Some of the mother-to-daughter gifts are abstract – the habit of writing a thousand words a day, permission to speak one’s mind – but many are tangible items like a horse, a photograph, a cake pan, a quilt, and a cracked vase.
Many gifts come to these women in their youth, and generally, the writers do a good job of candidly re-visiting their younger, often more self-absorbed selves. Jean Hanff Korelitz, in “My Disquieting Muse,” for instance, discusses how, as a young woman, she had a passion for Sylvia Plath’s work, but hadn’t conceived that Plath might also mean something to her mother.

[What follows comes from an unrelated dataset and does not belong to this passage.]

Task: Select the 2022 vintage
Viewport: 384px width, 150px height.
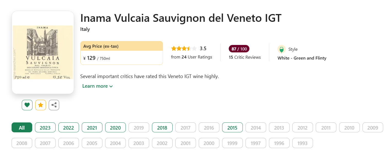Action: pos(69,128)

“I had never conceived of (Plath) as being remotely like my mom. It had not dawned on me that my mother and Sylvia Plath were almost exact contemporaries, or that the two children left behind by Plath’s suicide were almost exact contemporaries of … me. I know, I know. Even all these years later, it still amazes me.”
The intimate honesty of moments like these not only draw you in, but inspire you to trust the author, since she’s willing to reveal herself in a less-than-flattering light.
And while several essays in What My Mother Gave Me: Thirty-one Women on the Gifts That Mattered Most are full of tenderness and deep affection, family mystery haunts a few of them too, as some authors try to find answers to questions about their mothers’ past and a handful of pieces explore mother-daughter relationships that are thorny and complicated.
In “White Gloves and Party Manners,” for example, Karen Karbo explains that although she was anything but a “girly girl” while growing up, her mother gave her an etiquette book one Easter. Initially off-putting, the book nonetheless stayed in Karbo’s possession throughout her life, and after gradually learning more about her mother’s difficult youth, Karbo decided that the book “was more about my mother than it was ever about me. She’d known from the time she was small that she had to be good, pretty, neat, cheerful, and polite, or be cast aside.” Karbo’s essay thus demonstrates that even a poorly chosen gift can yield useful insights; and that over time, a daughter’s annoyance can mutate into compassion and sympathy.
Thankfully, the essays in What My Mother Gave Me cover a broad range, both in terms of the gifts received and the background of those writing about them – I loved reading each essay’s succinct description of the author’s mother – and the quality is consistent.
Yet even so, What My Mother Gave Me: Thirty-one Women on the Gifts That Mattered Most is a book best sampled in medium-sized bites. Despite the robust variety of essay styles and structures on display, it’s hard to escape a niggling sense of redundancy if you blow your way through in a mere sitting or two – particularly since Benedict deliberately pairs together essays about similar gifts (clothing, books, boat rides, kitchenware).
The anthology’s order thus slightly undercuts the impact of the whole. But in terms of engaging with each individual essay, the act of unpacking the meaning of a mother’s gift is a compelling, often revelatory experience.
Indeed, Benedict’s unifying idea works well precisely because the relationship between any mother and a daughter is too loaded and complex to explore in a broad way. Only by viewing it through the prism of something specific, like a mother’s memorable gift, can we start to get a clear glimpse of the whole.